Is the macOS accessibility API faster than screenshots for automation?

Yes, by roughly two orders of magnitude on a typical action. A full BFS walk of a focused window in Slack, Mail, or Chrome runs in 30 to 80 milliseconds end to end. A screenshot pipeline takes a 200 to 400 ms screen capture, sends a 1 to 5 MB image to a vision model, waits 1 to 4 seconds for inference, and parses pixel coordinates back. The AX path also gives you semantic role and label data the vision model has to infer; you skip the OCR entirely. The trade-off is the apps where AX is empty, which is why the right architecture is AX first, screenshot fallback. Fazm benchmarks the AX path at 50 ms median element lookup; the screenshot path is closer to 2500 ms.

Do I need Full Disk Access for macOS accessibility automation?

No. Accessibility and Full Disk Access are two completely separate TCC panes. Accessibility lets your tool read UI elements and post synthetic input events to other processes. Full Disk Access lets a tool read protected user data on disk: the Mail database, Messages chat history, Safari cookies, System Settings caches. An accessibility-based automation tool should never need Full Disk Access. If a tool you are evaluating asks for both during onboarding, ask why; the legitimate reasons are narrow (full-text indexing of mail, building a local Spotlight replacement) and they have nothing to do with automation.

Can I scope accessibility permission to one app instead of granting it system-wide?

No. The accessibility TCC pane is binary per granted-app: either an app has accessibility, in which case it can read every UI element in every other app, or it does not. There is no per-target scoping at the OS level. Apple Events are different and DO have per-target scoping (the OS prompts when an app first sends an event to Mail or Finder), but that is a separate API. The practical mitigation, when you want narrower scope, is to use a tool you can audit and revoke.

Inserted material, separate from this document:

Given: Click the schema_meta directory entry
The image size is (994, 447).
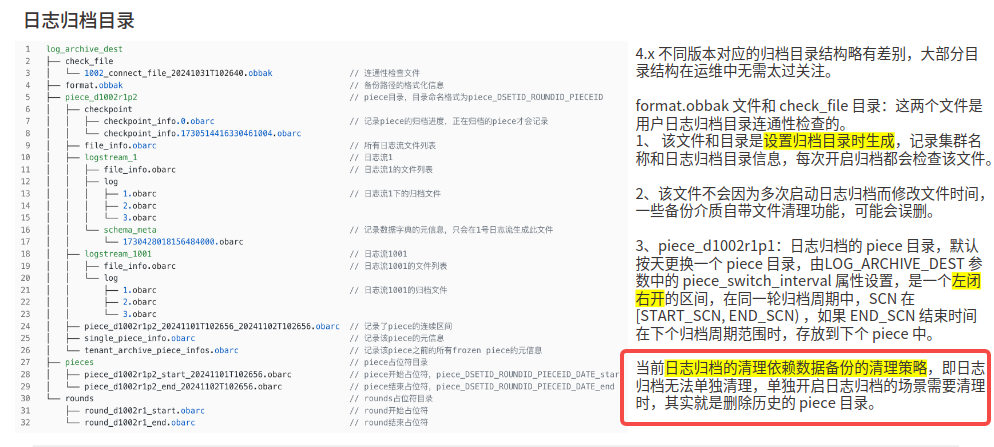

Open source plus revocable in System Settings is the only enforcement available to you. macOS 15 added Local Network privacy scoping but accessibility was not part of that change.

What permission errors should my macOS automation tool retry vs surface to the user?

Retry kAXErrorCannotComplete once, against a known-AX-compliant app like Finder. If the second call also fails, treat as a permission problem; otherwise treat as an app-specific gap. Surface kAXErrorAPIDisabled immediately because it is unambiguous (system-wide accessibility is off). Surface kAXErrorNotImplemented and kAXErrorAttributeUnsupported as harmless app-specific gaps; do not retry. After three failed checks 5 seconds apart, prompt the user to quit and reopen the app; the in-process AX cache cannot be invalidated without a process restart. This pattern is implemented in Desktop/Sources/AppState.swift, lines 373-419.

How do I test macOS accessibility automation in CI?

You cannot, not honestly, because TCC is keyed to the binary path AND the team identifier AND the embedded provisioning profile, and CI machines do not have your developer cert nor your TCC database. Practical options: (1) maintain a self-hosted Mac mini with the binary pre-trusted in TCC, gated behind a fleet manager that locks the runner to one job at a time. (2) test the AX-walking logic against a JSON fixture of a captured tree (Fazm does this in unit tests; the macos-use binary will dump the tree as JSON to stdout for fixture capture). (3) record-and-replay against the Accessibility Inspector tool that ships in Xcode. There is no useful headless macOS accessibility runner.